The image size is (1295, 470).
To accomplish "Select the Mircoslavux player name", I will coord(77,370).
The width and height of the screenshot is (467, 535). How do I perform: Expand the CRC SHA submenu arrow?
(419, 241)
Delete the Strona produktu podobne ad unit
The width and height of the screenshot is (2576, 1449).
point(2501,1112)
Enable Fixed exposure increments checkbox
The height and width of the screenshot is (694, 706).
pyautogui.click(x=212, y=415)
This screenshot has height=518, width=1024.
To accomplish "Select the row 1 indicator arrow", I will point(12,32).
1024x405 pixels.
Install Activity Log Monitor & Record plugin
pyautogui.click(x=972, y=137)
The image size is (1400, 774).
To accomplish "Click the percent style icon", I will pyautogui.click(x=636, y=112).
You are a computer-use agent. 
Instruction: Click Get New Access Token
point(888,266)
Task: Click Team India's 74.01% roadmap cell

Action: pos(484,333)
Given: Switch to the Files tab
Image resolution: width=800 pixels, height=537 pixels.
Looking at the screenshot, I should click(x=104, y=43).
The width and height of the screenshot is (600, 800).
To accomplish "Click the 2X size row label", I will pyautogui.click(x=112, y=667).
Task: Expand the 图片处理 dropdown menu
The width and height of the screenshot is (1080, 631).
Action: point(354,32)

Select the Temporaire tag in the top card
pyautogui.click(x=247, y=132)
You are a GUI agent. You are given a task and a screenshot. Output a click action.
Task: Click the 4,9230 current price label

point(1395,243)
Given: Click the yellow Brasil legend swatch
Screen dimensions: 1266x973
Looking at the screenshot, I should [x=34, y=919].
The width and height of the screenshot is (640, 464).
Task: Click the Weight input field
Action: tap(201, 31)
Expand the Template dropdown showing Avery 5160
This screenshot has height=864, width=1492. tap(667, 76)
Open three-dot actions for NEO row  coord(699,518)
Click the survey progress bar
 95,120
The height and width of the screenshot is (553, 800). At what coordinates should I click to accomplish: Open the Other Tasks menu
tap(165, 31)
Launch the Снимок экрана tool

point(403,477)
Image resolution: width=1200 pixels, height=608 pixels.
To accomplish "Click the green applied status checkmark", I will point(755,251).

WHAT YOU NEED TO DO =
Set down, please, the lines from the line holding "Open three-dot actions" through the final line of the data, exactly and with nothing added.

ANSWER TO THIS PROBLEM =
Open three-dot actions for NEO row  coord(699,518)
Click the survey progress bar
 95,120
The height and width of the screenshot is (553, 800). At what coordinates should I click to accomplish: Open the Other Tasks menu
tap(165, 31)
Launch the Снимок экрана tool

point(403,477)
Image resolution: width=1200 pixels, height=608 pixels.
To accomplish "Click the green applied status checkmark", I will point(755,251).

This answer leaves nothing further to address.